Когда Агафон, щурясь от давно перевалившего зенит солнца, появился на пороге гетманского флигеля, - уютную усадьбу было уже не узнать – по двору сновали растрепанные женщины-скотницы догружая на уже тронувшуюся подводу свои последние немудреные пожитки. Хозяйское стадо пылило за Сурой, переваливая за гребень водораздела, а Филя-Лох и еще два табунщика, выкатывая глаза и по-дурному скалясь, матюкаясь загоняли в воду встревоженных лошадей - торопились поскорее настичь ушедших в степь товарищей. Вместе с дворовыми людьми отбыл и кавалер Гийом де Боплан. Наспех расцеловался с гетманом сунул ему пахнущий парфумом конверт и – o, revuar, Vikonte! C ним вместе ускакала в далекое инстранство и «petit tatreuseos» - гетман отпустил, и, как бы, даже благословил: «Это тебе, кавалер, от меня tataria minore souvenir! А ты слушайся его, да оберегай, он хоть и дурень, а человек хороший!» На том и расстались. А на враз опустевшем подворье суетилась уже озабоченная гетманская стража. Бунчужные, раздувая ноздри, как голодные в предвкушении пира руководили подготовкой к обороне – козаки размещали на бревенчатых галереях усадьбы килеврины и мушкеты – Ружинский, как видно, принял решение держать осаду родового имения, - он тоже время от времени бодро покрикивал на казаков, указывая то на одно,- то на другое место, где по его мнению следовало поставить мешок с песком, ведро с водой или на скорую руку вырубить дополнительную бойницу.
- Ваше сясьльство, а ваше сясьльство, - приблизившись позвал его Агафон.
- Да, говори, слушаю тебя, инок, - не оборачиваясь отозвался Евстафий, и тут же закричал зычно на нерасторопного козака: - Ну закрепил ты там кое как килеврины, зарядить, не забыл - это слава Богу, а вот выпалишь, что потом станешь делать?! Пойдешь обратно за свинцом-порохом?!.. – казак, кивнул – дескать все в порядке и показал заныканную между бревнами галереи пороховницу.
- Я это... мне сказать... – подал голос Агафон.

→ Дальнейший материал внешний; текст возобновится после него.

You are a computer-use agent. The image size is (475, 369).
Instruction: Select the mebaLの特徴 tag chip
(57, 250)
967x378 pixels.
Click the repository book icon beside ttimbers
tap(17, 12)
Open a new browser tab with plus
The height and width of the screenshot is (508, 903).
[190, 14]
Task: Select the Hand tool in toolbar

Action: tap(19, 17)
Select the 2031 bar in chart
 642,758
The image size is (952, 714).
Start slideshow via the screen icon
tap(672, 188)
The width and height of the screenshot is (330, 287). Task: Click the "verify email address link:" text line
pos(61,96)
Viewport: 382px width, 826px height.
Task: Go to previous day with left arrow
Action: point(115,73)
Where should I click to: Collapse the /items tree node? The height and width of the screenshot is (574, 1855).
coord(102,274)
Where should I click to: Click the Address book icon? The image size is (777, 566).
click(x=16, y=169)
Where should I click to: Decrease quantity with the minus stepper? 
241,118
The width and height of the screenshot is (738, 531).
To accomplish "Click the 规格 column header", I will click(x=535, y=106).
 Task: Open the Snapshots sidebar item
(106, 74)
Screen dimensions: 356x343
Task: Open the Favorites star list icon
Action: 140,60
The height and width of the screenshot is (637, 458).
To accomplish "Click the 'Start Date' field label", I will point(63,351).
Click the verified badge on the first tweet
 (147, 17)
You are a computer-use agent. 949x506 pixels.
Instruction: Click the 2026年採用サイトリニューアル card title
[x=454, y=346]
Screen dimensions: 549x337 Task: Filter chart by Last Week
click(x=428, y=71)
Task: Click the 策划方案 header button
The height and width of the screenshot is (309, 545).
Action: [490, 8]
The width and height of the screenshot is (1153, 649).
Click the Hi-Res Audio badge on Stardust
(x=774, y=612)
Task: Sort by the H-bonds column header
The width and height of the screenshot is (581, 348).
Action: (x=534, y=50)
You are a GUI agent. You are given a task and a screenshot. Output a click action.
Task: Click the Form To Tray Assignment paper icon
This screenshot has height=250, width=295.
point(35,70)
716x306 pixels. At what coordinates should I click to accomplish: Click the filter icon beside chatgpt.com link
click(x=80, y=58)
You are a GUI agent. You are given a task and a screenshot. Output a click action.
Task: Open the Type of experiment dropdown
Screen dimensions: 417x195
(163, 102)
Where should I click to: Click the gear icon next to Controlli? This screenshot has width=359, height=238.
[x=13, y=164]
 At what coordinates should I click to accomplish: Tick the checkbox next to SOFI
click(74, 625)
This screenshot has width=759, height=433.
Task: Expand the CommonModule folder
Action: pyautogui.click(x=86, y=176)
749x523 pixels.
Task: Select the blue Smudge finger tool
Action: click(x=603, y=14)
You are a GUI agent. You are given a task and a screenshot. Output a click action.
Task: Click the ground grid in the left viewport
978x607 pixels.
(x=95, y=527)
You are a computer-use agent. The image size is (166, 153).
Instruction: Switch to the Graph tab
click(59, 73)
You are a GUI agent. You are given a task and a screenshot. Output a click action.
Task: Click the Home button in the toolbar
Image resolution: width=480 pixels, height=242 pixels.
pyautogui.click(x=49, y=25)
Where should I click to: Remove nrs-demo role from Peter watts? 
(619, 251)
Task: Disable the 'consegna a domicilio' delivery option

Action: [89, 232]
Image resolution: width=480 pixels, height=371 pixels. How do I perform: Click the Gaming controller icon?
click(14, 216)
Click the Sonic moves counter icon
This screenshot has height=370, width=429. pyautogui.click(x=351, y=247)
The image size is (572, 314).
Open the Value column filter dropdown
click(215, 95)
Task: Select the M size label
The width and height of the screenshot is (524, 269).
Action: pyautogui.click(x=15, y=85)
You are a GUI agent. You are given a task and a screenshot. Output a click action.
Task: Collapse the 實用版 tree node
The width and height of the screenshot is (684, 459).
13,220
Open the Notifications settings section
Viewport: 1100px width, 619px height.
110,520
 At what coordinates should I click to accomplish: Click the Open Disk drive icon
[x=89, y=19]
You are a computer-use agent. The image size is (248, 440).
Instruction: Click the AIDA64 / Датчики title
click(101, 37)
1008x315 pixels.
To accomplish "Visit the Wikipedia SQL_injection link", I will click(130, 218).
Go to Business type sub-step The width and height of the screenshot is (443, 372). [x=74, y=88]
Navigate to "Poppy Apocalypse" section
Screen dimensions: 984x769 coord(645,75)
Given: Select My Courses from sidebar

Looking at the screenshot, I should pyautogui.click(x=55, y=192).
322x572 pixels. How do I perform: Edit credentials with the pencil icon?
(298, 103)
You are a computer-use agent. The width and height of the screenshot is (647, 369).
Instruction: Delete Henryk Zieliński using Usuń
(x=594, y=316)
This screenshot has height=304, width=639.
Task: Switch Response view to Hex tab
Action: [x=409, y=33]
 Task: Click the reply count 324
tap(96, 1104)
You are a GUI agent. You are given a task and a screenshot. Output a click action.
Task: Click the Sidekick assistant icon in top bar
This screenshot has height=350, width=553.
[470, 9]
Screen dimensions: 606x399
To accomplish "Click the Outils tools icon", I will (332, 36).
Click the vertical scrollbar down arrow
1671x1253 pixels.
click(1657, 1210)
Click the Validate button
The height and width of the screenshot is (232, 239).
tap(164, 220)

- Да говори же – чего мнешь мняло?!
- Тут такое дело - там Дима умереть никак не может, мается.
- Какой-такой Дима?
- Ну, это... - брат Никодим, то есть!
- Что ж совсем никак ему не умереть?
- Никак! Да вон! – На пороге флигеля действительно – бледный, с синяками под глазами, покачиваясь стоял Никодим, колупая пальцем обломок впившейся в его левый бок татарской стрелы. – Как ни был занят гетман, но все ж подошел к Никодиму, приобнял:
- Что, брат Никодимушка?! – Не умирается тебе горемычному?! Ты на меня не держи зла-обиды, брат Никодим! Я это... сгоряча намутил тебе сгущенки, больше чем надо... – Так что придется тебе с нами покозаковать малёхо! После умрешь – это завсегда успеется – а сейчас каждый человек, знаешь ли, на счету! – Как поется в козацкой нашей песне - гетман хриплым речитативом спел: «... и пусть слабая, нам но подмога - твой песок и дырявый кувшин»... Впрочем, ты эту песню не слыхал, брат Никодим... Ну что же, Бог сподобит - какого-нито татарина и ты отторгнешь от лица земли – ведь вы, монахи, только с виду косорукие. Агафон, вон как оборотня уложил!Так что я на тебя очень даже рассчитываю - ты нам сейчас, брат, как подарок. Погоди умирать, дядя!
- Та не уложил я Петра Иваныча – так попал попал ему в жопу стрелой только то и делов, - засмущался монах.
- Ну вот попади случайно еще сколько-то, да не в нашего горе-оборотня, а татарину, да не в муд, а в самый, что ни на есть его глаз прижмуренный!- Засмеялся Ружинский - собирал нос в гармошку и становясь похожим на улыбающегся песиголовца.
- Погодить, говоришь... Это можно - погодить, - отозвался, додумав какую-то свою мысль не состоявшийся мертвец, - ну а сейчас-то мне чего делать? – он озабочено потрогал обломок стрелы, - не болит, однако ж совсем!
-Да! Что нам делать, Остап Григорьич, вы нам столько прикажите? – Поддержал товарища Агафон, – Гетман уж и хотел сказать им что-то ободряющее – дескать, теперь-то уж для всякого дело найдется, - хотел да не успел, – в усадьбу, подпрыгивая на ухабах, въехала маджара. в которой измучено мотали головами с полдюжины запорошенных пылью дедов-монахов, среди них и игумен Тихон, перепачканный в сажу и злой, можно было бы сказать, как черт, если бы, конечно, не его сан. А за возницу у них - «не сiло-не впало» – девка! - Ей бы поскорей отсюдова прочь - подальше от татарской омчи, а она СЮДА, ненормальная!